À noter que sur les 1.950 entreprises, environ, qui constituent la Base industrielle et technologique de défense française, 7% représentent à elles seules 80% du chiffre d’affaires « militaire » en France.

Quoi qu’il en soit, cette bonne tenue des groupes français explique la légère hausse des ventes de l’industrie européenne de l’armement constatée en 2018. Car, dans le même temps, les industriels britanniques du secteur ont vu leurs résultats plonger de 4,8% [à 38,51 milliards de dollars], de même que leurs homologues allemands [-3,8%].

« Six des huit entreprises britanniques figurant dans le Top 100 rapportent une réduction des ventes d’armes en 2018. Cela est dû en partie aux retards pris dans le programme de modernisation
des armements du Royaume-Uni », explique Nan Tian, chargé de recherche au programme Armes et Dépenses militaires du SIPRI.

Cependant, sous d’autres latitudes, certains industriels ont su tirer leur épingle du jeu. Tel est le cas des trois entreprises israéliennes présentes dans le Top 100 [Elbit Systems, Israel Aerospace Industries et Rafael], mais aussi des groupes sud-coréens, ces derniers ayant globalement vu leurs ventes progresser de 9,9% en 2018. Mais le premier d’entre eux, Hanwah Aerospace, arrive à la 46e place dans le classement du Sipri.
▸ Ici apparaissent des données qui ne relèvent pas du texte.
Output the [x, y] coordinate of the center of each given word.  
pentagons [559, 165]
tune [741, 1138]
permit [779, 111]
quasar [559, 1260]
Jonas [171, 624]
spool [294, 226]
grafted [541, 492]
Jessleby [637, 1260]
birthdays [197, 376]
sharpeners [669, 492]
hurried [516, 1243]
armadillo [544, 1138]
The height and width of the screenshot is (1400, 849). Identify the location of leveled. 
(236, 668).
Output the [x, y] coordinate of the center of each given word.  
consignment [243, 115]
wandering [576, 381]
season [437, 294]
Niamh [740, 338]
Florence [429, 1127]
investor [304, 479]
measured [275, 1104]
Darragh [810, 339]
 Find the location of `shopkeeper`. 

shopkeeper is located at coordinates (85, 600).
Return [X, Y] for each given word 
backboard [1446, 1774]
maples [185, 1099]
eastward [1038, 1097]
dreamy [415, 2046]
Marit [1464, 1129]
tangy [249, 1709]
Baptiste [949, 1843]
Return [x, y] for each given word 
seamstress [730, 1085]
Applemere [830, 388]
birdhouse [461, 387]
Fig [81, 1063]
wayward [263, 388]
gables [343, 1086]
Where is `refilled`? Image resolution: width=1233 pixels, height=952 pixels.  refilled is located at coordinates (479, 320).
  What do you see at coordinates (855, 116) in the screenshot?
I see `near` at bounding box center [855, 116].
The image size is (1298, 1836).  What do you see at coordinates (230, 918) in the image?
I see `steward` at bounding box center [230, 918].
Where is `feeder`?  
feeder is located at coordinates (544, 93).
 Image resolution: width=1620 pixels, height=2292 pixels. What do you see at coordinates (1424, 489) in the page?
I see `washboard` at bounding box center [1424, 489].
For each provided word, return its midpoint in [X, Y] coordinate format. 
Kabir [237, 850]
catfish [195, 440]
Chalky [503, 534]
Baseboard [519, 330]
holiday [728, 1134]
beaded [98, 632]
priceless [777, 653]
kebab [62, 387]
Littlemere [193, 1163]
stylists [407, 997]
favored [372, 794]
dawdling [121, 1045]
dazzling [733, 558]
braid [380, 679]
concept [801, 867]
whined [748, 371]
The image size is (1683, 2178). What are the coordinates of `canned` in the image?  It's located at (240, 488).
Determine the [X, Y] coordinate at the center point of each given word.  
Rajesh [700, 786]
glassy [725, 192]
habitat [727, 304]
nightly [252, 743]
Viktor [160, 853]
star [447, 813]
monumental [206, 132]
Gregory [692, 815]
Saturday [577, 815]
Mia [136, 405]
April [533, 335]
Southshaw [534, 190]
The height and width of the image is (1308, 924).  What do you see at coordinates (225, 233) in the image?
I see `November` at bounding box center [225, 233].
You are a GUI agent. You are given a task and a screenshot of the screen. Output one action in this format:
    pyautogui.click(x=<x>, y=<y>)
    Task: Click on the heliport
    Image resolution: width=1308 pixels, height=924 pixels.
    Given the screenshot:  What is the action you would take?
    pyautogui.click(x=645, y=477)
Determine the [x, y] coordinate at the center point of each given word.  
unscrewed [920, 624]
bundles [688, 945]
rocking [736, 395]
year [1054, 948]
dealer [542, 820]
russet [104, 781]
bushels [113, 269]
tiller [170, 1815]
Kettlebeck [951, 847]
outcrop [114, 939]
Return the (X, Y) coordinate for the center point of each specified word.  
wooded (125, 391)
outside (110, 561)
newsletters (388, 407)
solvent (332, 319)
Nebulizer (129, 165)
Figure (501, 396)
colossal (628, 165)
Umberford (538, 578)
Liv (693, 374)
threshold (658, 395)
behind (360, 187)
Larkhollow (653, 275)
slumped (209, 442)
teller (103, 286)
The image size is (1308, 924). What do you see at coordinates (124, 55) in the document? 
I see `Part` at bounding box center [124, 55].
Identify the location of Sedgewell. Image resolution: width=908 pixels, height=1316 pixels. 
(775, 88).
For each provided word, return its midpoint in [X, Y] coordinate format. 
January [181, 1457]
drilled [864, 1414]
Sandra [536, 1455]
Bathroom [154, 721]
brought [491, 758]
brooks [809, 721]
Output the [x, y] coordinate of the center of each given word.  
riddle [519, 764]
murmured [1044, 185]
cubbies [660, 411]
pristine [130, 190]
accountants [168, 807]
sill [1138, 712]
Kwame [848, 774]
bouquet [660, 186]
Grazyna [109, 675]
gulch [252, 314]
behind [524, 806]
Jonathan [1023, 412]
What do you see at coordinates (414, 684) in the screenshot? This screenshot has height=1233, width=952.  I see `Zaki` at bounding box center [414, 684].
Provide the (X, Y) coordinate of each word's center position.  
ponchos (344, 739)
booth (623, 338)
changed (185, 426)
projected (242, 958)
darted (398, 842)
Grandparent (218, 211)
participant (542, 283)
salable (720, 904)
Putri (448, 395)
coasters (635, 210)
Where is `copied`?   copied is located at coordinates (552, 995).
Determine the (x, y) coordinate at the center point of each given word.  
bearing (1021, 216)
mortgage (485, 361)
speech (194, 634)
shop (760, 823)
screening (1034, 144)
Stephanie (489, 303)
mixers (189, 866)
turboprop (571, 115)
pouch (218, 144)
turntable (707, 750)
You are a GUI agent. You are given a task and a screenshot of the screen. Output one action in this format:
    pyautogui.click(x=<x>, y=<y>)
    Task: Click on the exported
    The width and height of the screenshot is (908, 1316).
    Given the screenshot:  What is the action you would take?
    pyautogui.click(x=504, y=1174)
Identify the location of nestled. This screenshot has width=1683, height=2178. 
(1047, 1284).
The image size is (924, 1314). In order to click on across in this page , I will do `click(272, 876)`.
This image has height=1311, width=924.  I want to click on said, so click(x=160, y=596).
L’une des plus fortes progressions est à mettre au crédit de l’industrie turque de l’armement, qui a augmenté ses ventes de 22%, pour arriver à 2,8 milliards de dollars. Et cela, en grande partie gràce à ASELSAN [électronique, ndlr].

« La Turquie entend développer et moderniser son industrie d’armement et les entreprises turques continuent de bénéficier de ces efforts en 2018 », résume le Sipri.